Objective -> Reproduce the vault-agent configuration steps below word for word, in full.

Document text ->
(begin)

3.2 Add Module to Common Flake

File: flakes/common/flake.nix

Tasks:

  • Export vault-agent module in nixosModules
  • Ensure it's available to host configurations

3.3 Create Host-Specific Configuration

File: hosts/h001/mods/vault-integration.nix

Tasks:

  • Import vault-agent module
  • Configure vault-agent for h001:
    • vault address: https://sec.joshuabell.xyz
    • role: nixos-h001
    • JWT path: /etc/vault/h001-jwt
  • Define secrets needed by h001 services
  • Configure service dependencies (services wait for vault-agent)

(end)

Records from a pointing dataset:
(begin)

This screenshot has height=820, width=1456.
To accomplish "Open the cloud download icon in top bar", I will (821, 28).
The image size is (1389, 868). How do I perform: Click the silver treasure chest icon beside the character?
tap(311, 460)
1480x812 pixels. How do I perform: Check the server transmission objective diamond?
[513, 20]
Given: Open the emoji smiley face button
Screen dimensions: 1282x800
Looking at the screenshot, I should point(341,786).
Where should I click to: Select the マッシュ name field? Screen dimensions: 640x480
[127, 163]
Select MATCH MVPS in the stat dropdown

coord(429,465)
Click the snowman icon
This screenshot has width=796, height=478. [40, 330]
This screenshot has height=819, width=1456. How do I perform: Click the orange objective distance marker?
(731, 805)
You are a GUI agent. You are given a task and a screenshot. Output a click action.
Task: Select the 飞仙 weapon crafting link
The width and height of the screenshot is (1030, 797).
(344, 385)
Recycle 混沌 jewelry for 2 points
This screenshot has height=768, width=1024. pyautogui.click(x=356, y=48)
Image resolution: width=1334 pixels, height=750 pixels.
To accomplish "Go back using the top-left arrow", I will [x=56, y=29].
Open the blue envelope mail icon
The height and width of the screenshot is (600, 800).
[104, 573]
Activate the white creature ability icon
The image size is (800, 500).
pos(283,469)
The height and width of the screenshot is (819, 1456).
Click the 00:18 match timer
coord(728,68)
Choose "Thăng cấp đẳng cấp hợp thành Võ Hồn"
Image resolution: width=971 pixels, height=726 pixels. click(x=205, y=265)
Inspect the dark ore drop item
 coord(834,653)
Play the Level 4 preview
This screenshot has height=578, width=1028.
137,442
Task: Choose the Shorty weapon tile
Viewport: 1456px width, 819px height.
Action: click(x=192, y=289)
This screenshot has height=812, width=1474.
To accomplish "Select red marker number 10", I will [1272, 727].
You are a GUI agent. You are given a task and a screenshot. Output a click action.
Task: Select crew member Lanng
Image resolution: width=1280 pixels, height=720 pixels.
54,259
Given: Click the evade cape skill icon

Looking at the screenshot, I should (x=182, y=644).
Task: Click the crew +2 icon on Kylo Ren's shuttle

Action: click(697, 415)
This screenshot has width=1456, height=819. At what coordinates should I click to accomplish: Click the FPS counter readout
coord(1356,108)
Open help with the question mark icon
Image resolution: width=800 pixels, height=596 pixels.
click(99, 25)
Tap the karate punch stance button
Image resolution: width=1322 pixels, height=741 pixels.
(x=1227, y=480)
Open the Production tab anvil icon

(end)

Answer below ->
3.2 Add Module to Common Flake

File: flakes/common/flake.nix

Tasks:

  • Export vault-agent module in nixosModules
  • Ensure it's available to host configurations

3.3 Create Host-Specific Configuration

File: hosts/h001/mods/vault-integration.nix

Tasks:

  • Import vault-agent module
  • Configure vault-agent for h001:
    • vault address: https://sec.joshuabell.xyz
    • role: nixos-h001
    • JWT path: /etc/vault/h001-jwt
  • Define secrets needed by h001 services
  • Configure service dependencies (services wait for vault-agent)